Collected data:
================================

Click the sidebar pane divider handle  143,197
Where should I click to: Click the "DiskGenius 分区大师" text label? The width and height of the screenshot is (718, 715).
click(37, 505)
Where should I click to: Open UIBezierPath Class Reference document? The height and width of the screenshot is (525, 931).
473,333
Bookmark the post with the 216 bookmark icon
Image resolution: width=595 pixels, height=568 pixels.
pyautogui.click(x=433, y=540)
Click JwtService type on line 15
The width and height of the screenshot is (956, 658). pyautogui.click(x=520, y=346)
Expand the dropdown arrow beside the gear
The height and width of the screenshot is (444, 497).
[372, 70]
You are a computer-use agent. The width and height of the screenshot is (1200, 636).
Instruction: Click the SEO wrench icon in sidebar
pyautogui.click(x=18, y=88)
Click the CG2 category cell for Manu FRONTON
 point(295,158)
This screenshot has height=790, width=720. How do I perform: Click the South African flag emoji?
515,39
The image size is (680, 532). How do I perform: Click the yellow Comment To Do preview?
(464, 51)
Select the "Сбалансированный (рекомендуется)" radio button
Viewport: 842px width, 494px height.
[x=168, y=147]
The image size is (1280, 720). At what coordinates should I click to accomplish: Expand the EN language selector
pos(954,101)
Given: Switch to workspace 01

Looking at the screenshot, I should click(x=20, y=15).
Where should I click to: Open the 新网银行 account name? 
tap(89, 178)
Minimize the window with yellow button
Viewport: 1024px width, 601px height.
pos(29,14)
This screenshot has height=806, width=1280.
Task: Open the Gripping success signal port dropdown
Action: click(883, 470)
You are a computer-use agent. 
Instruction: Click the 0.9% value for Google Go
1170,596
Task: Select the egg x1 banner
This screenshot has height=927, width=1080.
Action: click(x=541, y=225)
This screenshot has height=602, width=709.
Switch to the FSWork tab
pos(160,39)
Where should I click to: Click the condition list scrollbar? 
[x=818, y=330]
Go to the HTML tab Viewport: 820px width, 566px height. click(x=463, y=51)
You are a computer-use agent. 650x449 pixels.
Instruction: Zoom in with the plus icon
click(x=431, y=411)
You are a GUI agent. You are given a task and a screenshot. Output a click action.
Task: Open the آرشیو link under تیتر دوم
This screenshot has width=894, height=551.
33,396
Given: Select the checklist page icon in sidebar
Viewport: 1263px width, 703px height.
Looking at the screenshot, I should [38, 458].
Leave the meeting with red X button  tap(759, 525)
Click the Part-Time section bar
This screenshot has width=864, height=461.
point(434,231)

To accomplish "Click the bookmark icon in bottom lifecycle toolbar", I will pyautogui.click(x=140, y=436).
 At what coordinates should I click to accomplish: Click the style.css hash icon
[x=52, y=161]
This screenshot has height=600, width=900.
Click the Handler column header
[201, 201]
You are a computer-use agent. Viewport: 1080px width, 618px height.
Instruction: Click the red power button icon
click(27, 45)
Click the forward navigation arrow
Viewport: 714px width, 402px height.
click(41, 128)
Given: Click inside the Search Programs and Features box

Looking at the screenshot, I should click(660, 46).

================================

_Instructions for the task_. Search the records for the word "computer" and copy out every line that holds it.

_Result of this task_.
You are a computer-use agent. The width and height of the screenshot is (1200, 636).
You are a computer-use agent. 
You are a computer-use agent. 650x449 pixels.
You are a computer-use agent. Viewport: 1080px width, 618px height.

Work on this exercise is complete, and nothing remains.